Most likely, the Defense Ministry intends to boost the conscription at the expense of postgraduates. Many students are not conscripted now because they are officers in reserve on graduation from military faculties of institutes or universities. Under presidential decree, only 15,000 of such conscripts could be called up. The remaining 100,000-150,000 lieutenants are in reserve. Thus, the Russian Defense Ministry intends to decrease the number of unclaimed-for lieutenants, i.e. increase the human resources for conscription. According to Defense Minister Sergei Ivanov’s statement in Yaroslavl on April 12, the Russian military officials are in favor of a drastic reduction of the number of military faculties in civil institutions of higher education. In his words, “we have more military faculties now than in the Soviet Union, given the fact that the strength of the Soviet Armed Forces was three times higher than the current strength of the Russian army.”

Some military faculties are training highly qualified future officers, but the majority give poor training, the minister said. In his words, “bribe-taking efficiency of institutions of higher education is growing along with an increase in the number of military faculties.”

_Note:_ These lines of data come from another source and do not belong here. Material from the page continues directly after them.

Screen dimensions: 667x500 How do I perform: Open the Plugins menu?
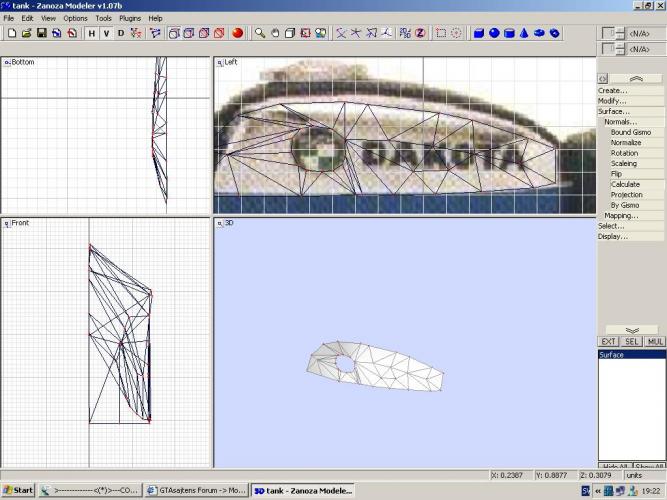pos(130,18)
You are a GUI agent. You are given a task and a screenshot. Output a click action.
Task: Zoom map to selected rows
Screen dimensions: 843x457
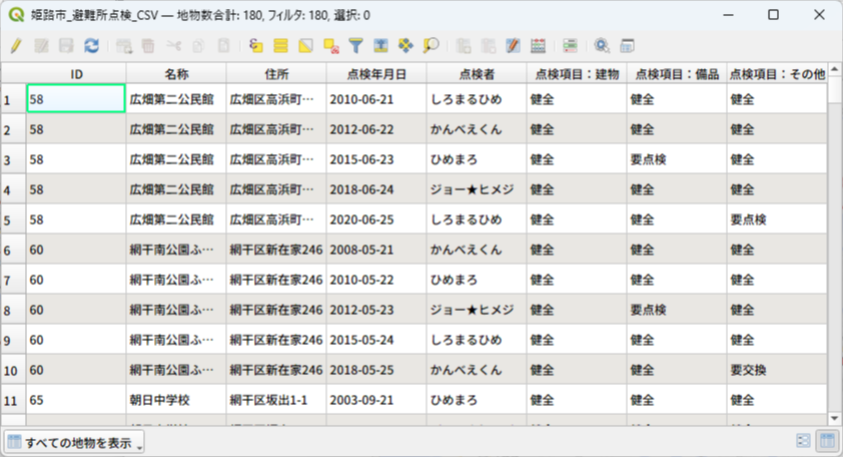(x=431, y=46)
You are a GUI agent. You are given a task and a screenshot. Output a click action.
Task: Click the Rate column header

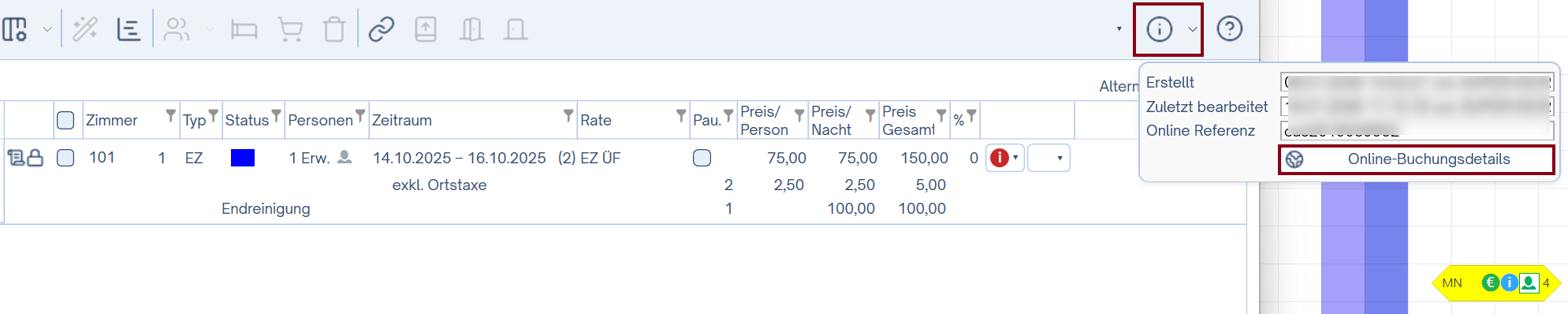point(596,120)
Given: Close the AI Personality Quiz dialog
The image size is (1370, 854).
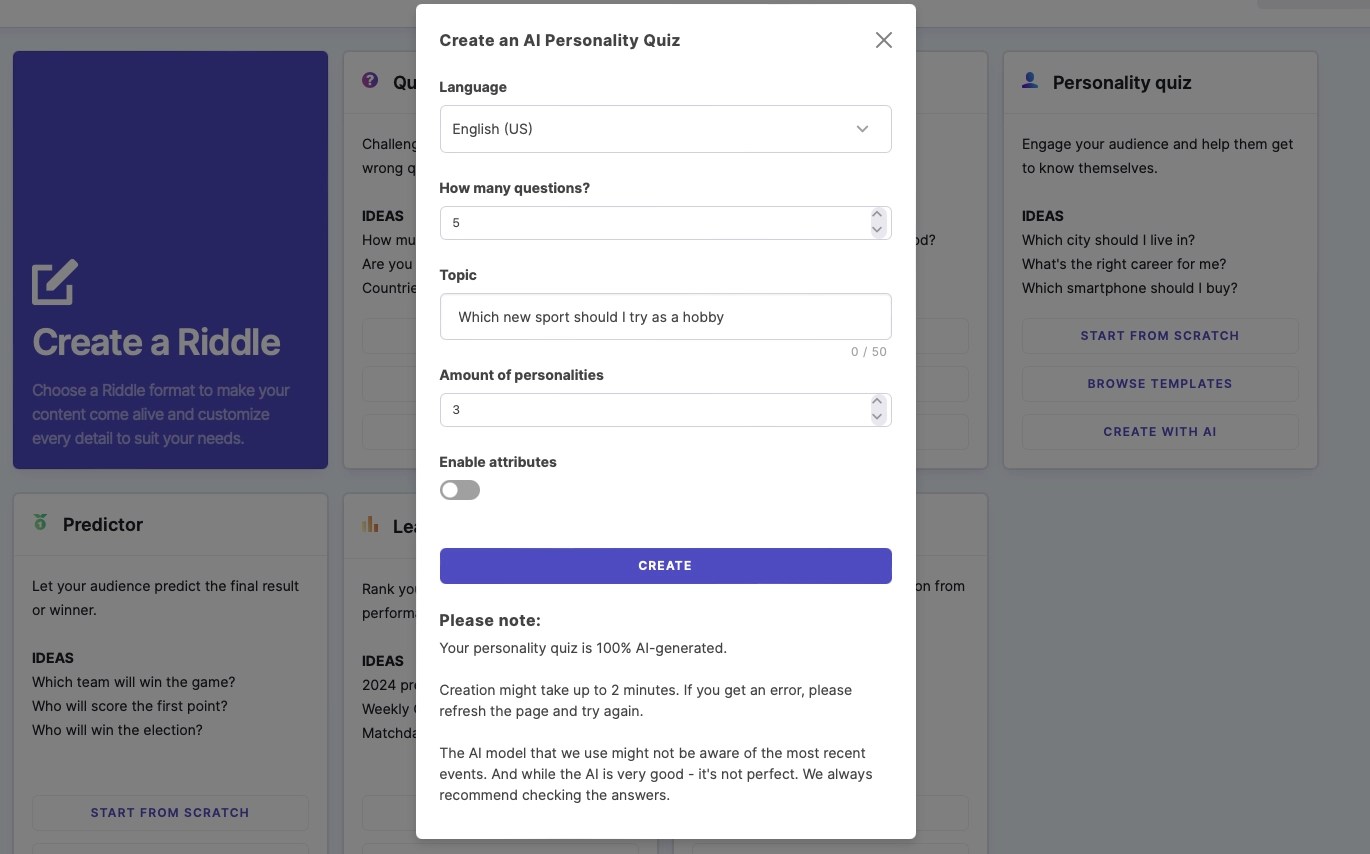Looking at the screenshot, I should tap(883, 40).
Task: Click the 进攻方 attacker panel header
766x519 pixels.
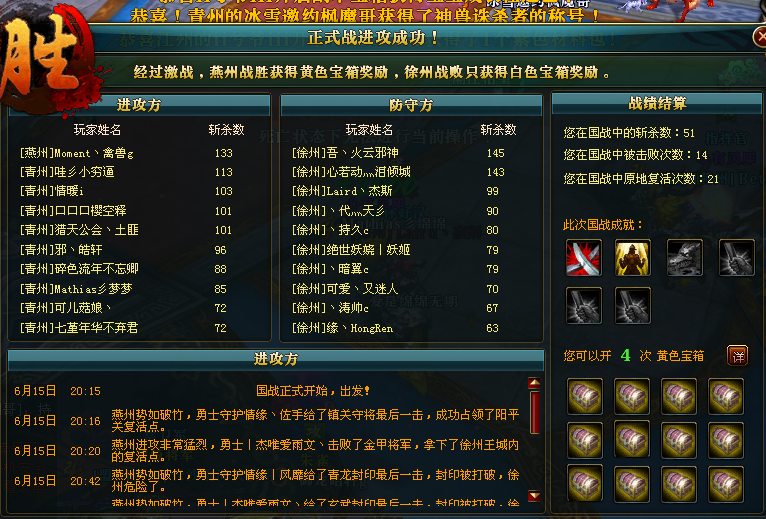Action: click(x=139, y=105)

“We’ll analyze the situation with military faculties and decide which of those we need. Neither the state, nor we need the rest of the military faculties, especially since the length of conscription service is to be reduced to 12 months starting 2008,” Ivanov stated.

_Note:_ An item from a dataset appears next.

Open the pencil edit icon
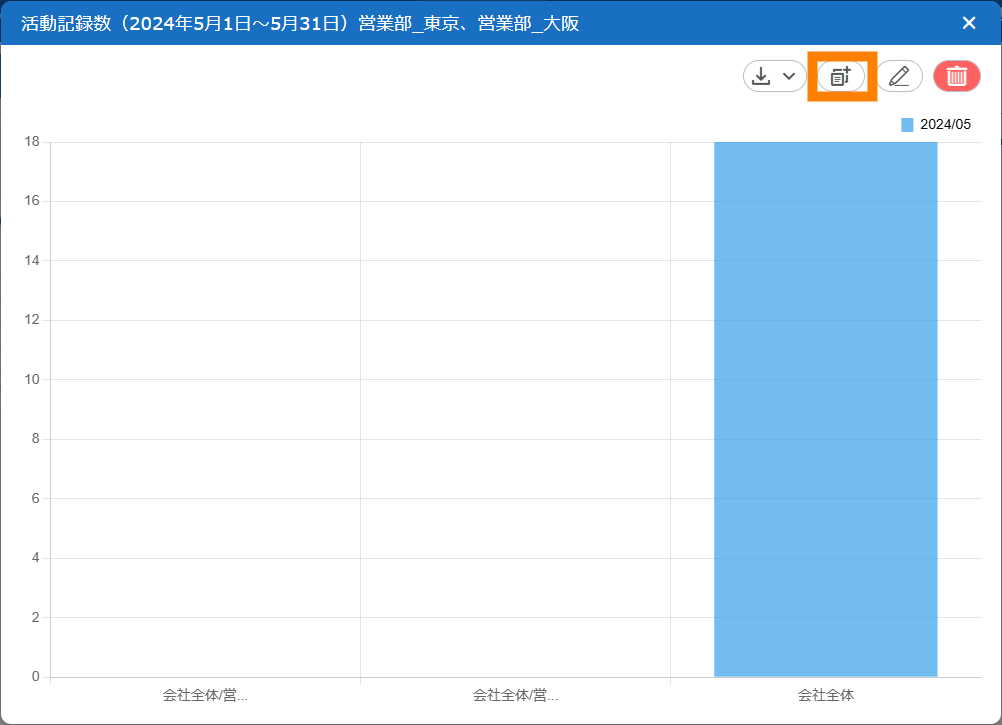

The Defense Ministry will cut the number of military faculties soon. More conscripts will be called up at the expense of postgraduates in some 2-3 years. The question is: whether or not this will suffice to entirely solve the conscription-shortage problem in the Russian army? The evident answer is now. The public is likely to gain new gaps to avoid conscription of postgraduates. For instance, the network of commercial studying facilities for postgraduates will expand, former students will start seeking various diseases, get married, make children, etc. – i.e. officially claim to deferrals. To increase the conscription basis the state is likely to drastically curtail the number of conscription service deferrals, for graduates too. Otherwise, in some 10-15 years the army will only have 50% of the required personnel. There are other ways of solving this problem – cutbacks in the military personnel and raising the number of career servicemen in the army. However, the Russian leaders are not yet considering similar approaches.